古老的INT 2D检测调试器

Tesla.Angela

从某外国的人的汇编代码移植过来的，对StrongOD无效。。。
很久没在WIN32底层版发贴，当灌水了。。。

1. 
   
2. #include <Windows.h>
   
3. 
   
4. int main()
   
5. {
   
6.         char str0[]="Debugger not detected!";
   
7.         char str1[]="Debugger detected!";
   
8.         char str2[]="Check Debugger";
   
9.         PVOID p=(PVOID)GetProcAddress(LoadLibraryW(L"user32.dll"),"MessageBoxA");
   
10.         system("pause");
    
11.         __try
    
12.         {
    
13.                 __asm //check debugger
    
14.                 {
    
15.                         int 0x2d
    
16.                         nop
    
17.                 }
    
18.         }
    
19.         __except(EXCEPTION_EXECUTE_HANDLER)
    
20.         {
    
21.                 __asm //Debugger not detected!
    
22.                 {
    
23.                         xor eax,eax
    
24.                         push eax
    
25.                         lea eax,str2
    
26.                         push eax
    
27.                         lea eax,str0
    
28.                         push eax
    
29.                         xor eax,eax
    
30.                         push eax
    
31.                         call p
    
32.                 }
    
33.                 goto end;
    
34.         }
    
35.         __asm //Debugger detected!
    
36.         {
    
37.                 xor eax,eax
    
38.                 push eax
    
39.                 lea eax,str2
    
40.                 push eax
    
41.                 lea eax,str1
    
42.                 push eax
    
43.                 xor eax,eax
    
44.                 push eax
    
45.                 call p
    
46.         }
    
47. end:
    
48.         return 0;
    
49. }
    

复制代码

cjygxm

顶

Tesla.Angela

sb666 发表于 2011-8-8 19:39
vb版
VERSION 5.00
Begin VB.Form Form1

还有一个绝招，强行置顶，挡住OD的界面。
当然，别人HOOK SetWindowPos这招就废了。

Tesla.Angela

Tesla.Angela 发表于 2011-8-10 16:26
还有一个绝招，强行置顶，挡住OD的界面。
当然，直接HOOK SetWindowPos也行。

你这两个都不现实，因为你是对其它进程操作，这个可以被轻易BAN掉。
有个鬼佬说，自己调试自己，就能防止被其它进程调试。
我没有试过，你试试吧。

Tesla.Angela

sb666 发表于 2011-8-8 19:39
vb版
VERSION 5.00
Begin VB.Form Form1

从唯物主义的观点看，无论StrongOD再怎么NB，也不可能做到让程序在被调试时和没有被调试时一模一样。
可以检测时间，如果在注册时，某段本需要只十几毫秒来执行的代码竟然用了大于1秒钟，即可认为被调试，直接退出即可。
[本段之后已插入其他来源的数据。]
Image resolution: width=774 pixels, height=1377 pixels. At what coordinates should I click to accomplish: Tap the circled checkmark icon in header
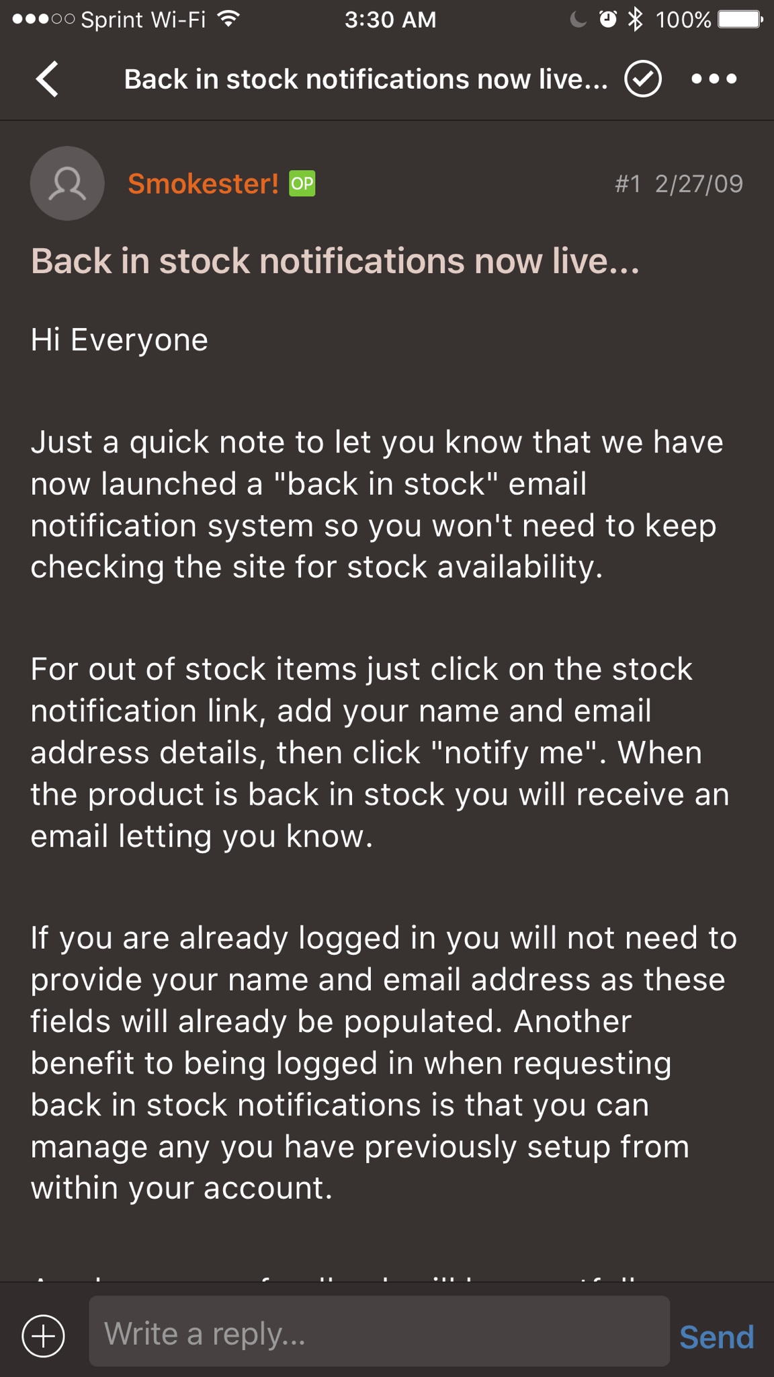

这个在VB里用两次TIMER函数的返回值相减取绝对值即可。

Tesla.Angela

sb666 发表于 2011-8-8 19:39
vb版
VERSION 5.00
Begin VB.Form Form1

"在运行到关键代码时挂起所有进程“这个某大型游戏就是这么搞的

别人可以不让你挂起。
另外下次回帖最好不要使用“点评”，否则搞得我好像在自言自语。。。

Tesla.Angela

sb666 发表于 2011-8-12 12:28
用驱动操作调度表呢？看谁能阻止。有些游戏都有些病态了，比如腾讯那个反外挂，挂钩一大堆钩子，处理超差 ...

对付钩子最好的办法是镜像内核。